Output for the January-through-March period is currently projected to soften to a 2.1% increase (seasonally adjusted annual rate). The estimate reflects a substantially softer rise vs. Q4’s strong 3.2% advance, which in turn marks a downshift from Q3’s red-hot 4.9% increase, according to government data.
Today’s revised Q1 estimate was essentially unchanged from the previous Q1 nowcast (published on Mar. 7). At this late date in the current quarter, the odds are relatively high that the current median estimate is a reasonable guesstimate for the actual GDP data that the Bureau of Economic Analysis will publish in late-April.
GDP rising at roughly a 2% pace marks another slowdown from recent quarters, but if the current nowcast is correct it suggests that recession risk remains low. The question is whether the slowdown persists into Q2 and beyond. Given the expected deceleration in growth on tap for Q1, the economy may be flirting with a tipping point for recession later in the year. It’s premature to make such a forecast with high confidence, but it’s a scenario that’s increasingly plausible, albeit speculatively so for now.
Yesterday’s release of retail sales numbers for February aligns with the possibility that even softer growth is coming. Although spending rebounded last month after January’s steep decline, the bounce was lowr than expected.
“The modest rebound in retail sales in February suggests that consumer spending growth slowed in early 2024,” says Michael Pearce, Oxford Economics deputy chief US economist.
Reviewing retail spending on a year-over-year basis provides a clearer view of the softer-growth profile. The pace edged up to 1.5% last month vs. the year-earlier level, but that’s close to the slowest increase in the post-pandemic recovery.
Despite emerging signs of slowing growth, relief for the economy in the form of interest-rate cuts may be further out in time than recently expected, due to the latest round of sticky inflation news this week.

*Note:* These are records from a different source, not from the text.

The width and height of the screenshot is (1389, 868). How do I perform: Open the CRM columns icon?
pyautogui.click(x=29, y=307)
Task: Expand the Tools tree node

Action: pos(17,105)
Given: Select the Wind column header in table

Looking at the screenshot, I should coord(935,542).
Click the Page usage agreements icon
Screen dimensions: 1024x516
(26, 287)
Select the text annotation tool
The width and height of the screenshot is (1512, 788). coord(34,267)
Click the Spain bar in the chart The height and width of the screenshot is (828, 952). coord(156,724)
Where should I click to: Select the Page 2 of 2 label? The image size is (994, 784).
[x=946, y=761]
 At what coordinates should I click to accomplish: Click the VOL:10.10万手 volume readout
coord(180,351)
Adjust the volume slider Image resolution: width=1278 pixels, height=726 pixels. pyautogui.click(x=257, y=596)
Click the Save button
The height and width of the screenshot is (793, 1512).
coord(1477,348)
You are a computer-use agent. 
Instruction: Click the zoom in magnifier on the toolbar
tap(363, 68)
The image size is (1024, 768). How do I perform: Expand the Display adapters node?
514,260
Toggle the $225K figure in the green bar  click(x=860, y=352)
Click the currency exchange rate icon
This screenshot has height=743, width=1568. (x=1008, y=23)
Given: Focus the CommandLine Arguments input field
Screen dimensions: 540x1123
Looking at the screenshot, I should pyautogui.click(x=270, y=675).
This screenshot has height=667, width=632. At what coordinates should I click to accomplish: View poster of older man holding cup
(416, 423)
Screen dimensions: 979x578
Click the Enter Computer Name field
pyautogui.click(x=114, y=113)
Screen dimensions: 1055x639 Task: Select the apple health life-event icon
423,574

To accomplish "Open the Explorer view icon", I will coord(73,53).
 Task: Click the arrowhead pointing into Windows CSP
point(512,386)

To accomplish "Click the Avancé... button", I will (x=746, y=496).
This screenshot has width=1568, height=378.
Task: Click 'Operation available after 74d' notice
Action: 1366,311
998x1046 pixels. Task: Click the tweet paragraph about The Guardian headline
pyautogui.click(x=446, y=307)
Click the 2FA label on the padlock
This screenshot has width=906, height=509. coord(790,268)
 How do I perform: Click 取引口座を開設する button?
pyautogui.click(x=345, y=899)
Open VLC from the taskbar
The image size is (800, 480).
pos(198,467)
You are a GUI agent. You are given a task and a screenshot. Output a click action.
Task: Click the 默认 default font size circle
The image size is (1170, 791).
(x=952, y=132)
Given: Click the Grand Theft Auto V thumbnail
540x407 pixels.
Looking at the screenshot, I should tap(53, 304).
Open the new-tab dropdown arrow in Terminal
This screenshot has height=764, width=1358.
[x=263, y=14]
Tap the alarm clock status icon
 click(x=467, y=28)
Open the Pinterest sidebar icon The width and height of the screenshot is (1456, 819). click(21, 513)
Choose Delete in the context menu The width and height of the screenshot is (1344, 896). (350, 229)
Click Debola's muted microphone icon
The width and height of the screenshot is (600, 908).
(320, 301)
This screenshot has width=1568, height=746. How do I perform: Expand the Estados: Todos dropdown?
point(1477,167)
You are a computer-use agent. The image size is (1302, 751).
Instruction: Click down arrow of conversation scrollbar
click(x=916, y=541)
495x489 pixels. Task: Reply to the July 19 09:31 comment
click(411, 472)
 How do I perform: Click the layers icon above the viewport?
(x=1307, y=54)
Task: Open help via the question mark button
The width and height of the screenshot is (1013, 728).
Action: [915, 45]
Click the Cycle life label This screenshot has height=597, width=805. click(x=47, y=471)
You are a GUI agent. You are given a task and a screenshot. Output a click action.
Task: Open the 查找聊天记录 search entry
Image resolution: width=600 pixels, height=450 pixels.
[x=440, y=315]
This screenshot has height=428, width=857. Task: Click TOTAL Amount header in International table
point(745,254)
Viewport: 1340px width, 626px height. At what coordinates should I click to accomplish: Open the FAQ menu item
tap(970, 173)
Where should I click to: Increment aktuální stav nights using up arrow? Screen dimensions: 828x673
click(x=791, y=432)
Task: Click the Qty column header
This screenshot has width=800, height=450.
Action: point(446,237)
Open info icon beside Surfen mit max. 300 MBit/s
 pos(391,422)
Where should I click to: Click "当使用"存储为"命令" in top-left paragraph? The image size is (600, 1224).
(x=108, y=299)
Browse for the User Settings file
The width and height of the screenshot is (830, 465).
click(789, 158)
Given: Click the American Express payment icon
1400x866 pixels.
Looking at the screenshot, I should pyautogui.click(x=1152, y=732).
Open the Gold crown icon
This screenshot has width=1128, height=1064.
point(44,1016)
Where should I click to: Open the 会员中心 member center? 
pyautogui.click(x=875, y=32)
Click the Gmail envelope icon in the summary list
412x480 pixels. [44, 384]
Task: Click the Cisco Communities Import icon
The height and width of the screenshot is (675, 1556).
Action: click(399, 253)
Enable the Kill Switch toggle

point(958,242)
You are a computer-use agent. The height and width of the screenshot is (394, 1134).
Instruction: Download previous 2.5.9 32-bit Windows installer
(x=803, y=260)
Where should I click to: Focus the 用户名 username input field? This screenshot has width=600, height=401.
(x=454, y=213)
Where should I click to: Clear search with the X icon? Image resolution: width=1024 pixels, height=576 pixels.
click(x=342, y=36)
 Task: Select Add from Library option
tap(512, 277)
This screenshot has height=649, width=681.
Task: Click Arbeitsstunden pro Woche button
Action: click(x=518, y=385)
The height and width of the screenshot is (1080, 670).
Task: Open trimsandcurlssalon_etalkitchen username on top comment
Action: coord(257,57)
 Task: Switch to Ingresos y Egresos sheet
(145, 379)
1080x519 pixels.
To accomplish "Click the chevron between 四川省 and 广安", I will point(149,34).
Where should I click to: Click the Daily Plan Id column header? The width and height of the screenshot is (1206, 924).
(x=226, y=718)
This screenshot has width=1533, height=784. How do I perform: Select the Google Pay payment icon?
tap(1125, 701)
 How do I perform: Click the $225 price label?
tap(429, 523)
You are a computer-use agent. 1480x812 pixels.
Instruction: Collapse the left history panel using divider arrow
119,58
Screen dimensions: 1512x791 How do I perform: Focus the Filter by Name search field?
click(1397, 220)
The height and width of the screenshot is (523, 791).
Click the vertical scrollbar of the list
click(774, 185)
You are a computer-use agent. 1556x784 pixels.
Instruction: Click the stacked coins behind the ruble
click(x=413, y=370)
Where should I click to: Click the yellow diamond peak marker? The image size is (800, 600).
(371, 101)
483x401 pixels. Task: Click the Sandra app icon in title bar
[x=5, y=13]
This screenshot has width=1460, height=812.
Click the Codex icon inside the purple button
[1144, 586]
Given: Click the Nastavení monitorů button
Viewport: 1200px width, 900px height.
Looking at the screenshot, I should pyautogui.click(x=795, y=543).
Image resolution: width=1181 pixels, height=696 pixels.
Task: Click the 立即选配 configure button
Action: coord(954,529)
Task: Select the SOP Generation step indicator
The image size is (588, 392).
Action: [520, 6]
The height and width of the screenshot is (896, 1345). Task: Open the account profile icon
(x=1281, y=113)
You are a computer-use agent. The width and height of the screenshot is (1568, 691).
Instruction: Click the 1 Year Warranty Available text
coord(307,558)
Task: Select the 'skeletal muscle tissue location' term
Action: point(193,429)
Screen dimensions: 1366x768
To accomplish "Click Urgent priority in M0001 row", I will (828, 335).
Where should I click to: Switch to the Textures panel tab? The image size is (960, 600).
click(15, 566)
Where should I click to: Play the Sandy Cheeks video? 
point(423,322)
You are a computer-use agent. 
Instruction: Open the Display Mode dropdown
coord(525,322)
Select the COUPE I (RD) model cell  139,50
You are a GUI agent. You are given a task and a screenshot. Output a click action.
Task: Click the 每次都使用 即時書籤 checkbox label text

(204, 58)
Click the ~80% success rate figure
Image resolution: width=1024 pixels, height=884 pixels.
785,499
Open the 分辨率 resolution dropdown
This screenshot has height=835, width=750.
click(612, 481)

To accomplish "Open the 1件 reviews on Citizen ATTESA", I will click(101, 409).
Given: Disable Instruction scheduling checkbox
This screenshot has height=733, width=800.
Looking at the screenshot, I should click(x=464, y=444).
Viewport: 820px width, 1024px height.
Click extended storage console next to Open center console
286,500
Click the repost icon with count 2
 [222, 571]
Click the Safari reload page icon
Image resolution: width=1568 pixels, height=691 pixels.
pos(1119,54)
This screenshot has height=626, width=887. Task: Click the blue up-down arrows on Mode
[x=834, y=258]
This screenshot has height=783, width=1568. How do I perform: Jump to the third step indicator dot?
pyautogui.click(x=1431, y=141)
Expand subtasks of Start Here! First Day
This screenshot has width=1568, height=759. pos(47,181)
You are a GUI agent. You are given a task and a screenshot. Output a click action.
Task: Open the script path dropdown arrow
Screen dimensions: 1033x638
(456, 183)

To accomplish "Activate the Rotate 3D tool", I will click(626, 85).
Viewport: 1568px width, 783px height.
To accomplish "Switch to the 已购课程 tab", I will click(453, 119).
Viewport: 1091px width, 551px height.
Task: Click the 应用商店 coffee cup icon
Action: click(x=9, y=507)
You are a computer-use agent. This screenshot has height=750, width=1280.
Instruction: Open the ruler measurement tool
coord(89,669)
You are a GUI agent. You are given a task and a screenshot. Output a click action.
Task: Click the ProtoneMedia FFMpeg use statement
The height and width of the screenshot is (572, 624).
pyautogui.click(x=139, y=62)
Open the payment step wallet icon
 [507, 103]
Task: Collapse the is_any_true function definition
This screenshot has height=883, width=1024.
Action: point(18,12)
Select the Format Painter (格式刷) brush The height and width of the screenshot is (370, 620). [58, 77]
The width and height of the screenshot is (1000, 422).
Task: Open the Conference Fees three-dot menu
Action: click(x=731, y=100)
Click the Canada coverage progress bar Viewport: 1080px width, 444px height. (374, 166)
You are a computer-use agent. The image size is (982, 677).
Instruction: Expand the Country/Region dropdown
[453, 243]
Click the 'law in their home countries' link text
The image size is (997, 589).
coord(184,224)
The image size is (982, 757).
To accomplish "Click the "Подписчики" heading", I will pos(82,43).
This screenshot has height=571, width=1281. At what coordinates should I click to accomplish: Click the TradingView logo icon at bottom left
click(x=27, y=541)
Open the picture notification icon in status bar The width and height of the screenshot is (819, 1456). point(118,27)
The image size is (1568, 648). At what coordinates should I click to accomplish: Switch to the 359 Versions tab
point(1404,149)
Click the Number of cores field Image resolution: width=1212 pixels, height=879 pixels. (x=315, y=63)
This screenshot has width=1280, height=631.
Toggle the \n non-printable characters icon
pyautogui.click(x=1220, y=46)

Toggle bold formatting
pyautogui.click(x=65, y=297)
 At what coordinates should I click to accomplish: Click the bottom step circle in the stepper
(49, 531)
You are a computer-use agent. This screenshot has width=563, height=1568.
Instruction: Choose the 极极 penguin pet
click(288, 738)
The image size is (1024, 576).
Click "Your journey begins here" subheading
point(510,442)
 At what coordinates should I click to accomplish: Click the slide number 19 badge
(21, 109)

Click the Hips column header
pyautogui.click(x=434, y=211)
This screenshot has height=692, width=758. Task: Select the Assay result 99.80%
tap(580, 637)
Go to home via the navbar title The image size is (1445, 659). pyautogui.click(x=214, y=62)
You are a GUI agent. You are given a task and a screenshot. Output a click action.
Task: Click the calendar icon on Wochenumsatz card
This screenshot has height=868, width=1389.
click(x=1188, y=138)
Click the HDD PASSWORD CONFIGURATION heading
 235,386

“When the Fed is contemplating a series of rate cuts and is confronted by suddenly slower economic growth and suddenly brisker inflation, they will respond to the new news on the inflation side every time,” says Chris Low, chief economist at FHN Financial. “After all, this is not the first time in the past couple of years consumers have paused spending for a couple of months to catch their breath.”